Building a Large Language Model from scratch, part 5 • Aaron J Epel

At last, here is the fifth part of a blog post series where I work through Sebastian Rauschka’s Build a Large Language Model from Scratch. Having just covered pretraining for a GPT-2 clone running on my local desktop, let’s dive into fine-tuning for specific tasks!

At this stage in the text, our LLM is set up to, given an initial sequence of words, emit the next words that are most likely to follow. This may be too generic for the desired use case, and it’s also doesn’t necessarily reflect the desired way of interacting with the model. For example, we might expect to give the LLM instructions or ask it a question, rather than provide a sentence for it to complete. The purpose of fine-tuning is to augment, and further train, the existing model in order to reach a more focused end state. Rauschka covers three ways of doing this:

Classification fine-tuning (Chapter 6).
Instruction fine-tuning (Chapter 7).
LoRA (Appendix E).

The previous installments are here: Part 4, Part 3, Part 2, Part 1.
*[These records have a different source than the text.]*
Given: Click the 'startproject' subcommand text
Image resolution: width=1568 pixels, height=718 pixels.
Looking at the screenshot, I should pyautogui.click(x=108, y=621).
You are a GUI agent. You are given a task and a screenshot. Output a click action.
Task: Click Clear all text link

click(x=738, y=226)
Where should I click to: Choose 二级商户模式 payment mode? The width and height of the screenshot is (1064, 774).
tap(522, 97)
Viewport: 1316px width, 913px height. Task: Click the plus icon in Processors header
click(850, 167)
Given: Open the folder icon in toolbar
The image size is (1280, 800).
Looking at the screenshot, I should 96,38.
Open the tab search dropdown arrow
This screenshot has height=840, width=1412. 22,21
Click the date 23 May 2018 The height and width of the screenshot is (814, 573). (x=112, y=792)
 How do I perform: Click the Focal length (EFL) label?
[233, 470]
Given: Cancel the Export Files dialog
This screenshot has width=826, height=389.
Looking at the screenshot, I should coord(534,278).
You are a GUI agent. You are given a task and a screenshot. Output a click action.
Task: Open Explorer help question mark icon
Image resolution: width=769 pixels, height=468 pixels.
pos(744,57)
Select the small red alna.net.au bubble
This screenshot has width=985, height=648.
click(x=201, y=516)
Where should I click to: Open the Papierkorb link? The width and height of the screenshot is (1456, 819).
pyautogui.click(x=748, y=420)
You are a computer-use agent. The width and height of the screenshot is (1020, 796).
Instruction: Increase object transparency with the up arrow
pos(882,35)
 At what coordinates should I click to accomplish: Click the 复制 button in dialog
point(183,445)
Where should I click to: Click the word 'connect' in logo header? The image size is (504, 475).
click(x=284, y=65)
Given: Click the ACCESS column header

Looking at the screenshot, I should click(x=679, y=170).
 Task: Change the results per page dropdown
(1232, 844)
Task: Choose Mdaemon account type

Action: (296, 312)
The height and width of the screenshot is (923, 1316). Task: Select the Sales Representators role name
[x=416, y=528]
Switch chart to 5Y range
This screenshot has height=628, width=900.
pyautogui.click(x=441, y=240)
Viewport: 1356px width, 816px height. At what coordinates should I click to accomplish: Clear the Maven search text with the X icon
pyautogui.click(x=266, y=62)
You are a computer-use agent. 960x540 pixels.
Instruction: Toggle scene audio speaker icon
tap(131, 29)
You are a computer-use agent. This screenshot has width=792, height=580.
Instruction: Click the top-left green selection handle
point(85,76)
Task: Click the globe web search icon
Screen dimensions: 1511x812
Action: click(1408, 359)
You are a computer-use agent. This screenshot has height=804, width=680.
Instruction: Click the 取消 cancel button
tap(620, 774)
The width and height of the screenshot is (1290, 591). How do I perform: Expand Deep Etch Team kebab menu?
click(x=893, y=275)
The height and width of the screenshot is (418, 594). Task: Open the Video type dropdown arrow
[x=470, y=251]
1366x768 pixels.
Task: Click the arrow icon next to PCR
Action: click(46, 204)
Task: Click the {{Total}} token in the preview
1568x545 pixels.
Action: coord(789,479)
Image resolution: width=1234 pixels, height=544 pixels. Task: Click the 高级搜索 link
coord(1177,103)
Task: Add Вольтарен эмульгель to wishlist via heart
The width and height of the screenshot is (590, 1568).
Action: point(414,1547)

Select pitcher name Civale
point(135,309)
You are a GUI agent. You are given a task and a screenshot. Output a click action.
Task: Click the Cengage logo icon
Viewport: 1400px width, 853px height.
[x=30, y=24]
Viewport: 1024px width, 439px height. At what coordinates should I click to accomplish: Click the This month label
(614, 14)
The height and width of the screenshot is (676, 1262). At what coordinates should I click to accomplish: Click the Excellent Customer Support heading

Chapter 6: Fine-tuning for classification

I would characterize this as the “traditional” ML approach. Suppose the end goal of the LLM is to classify the input sequence: for example, spam vs. not spam, who the speaker is, or sentiment analysis. This requires that the last layer of the model outputs target class probabilities, from which the most likely class is chosen. Note that this is very similar to the last layer of the GPT; the difference is that the output dimension maps to the target classes instead of the token vocabulary. The advantage of this approach is that it constrains the model’s output to only the pre-defined classes and therefore can be narrowly focused. Evaluating the correctness of predictions is also much more straightforward: as with pretraining, either the true label is predicted or it isn’t!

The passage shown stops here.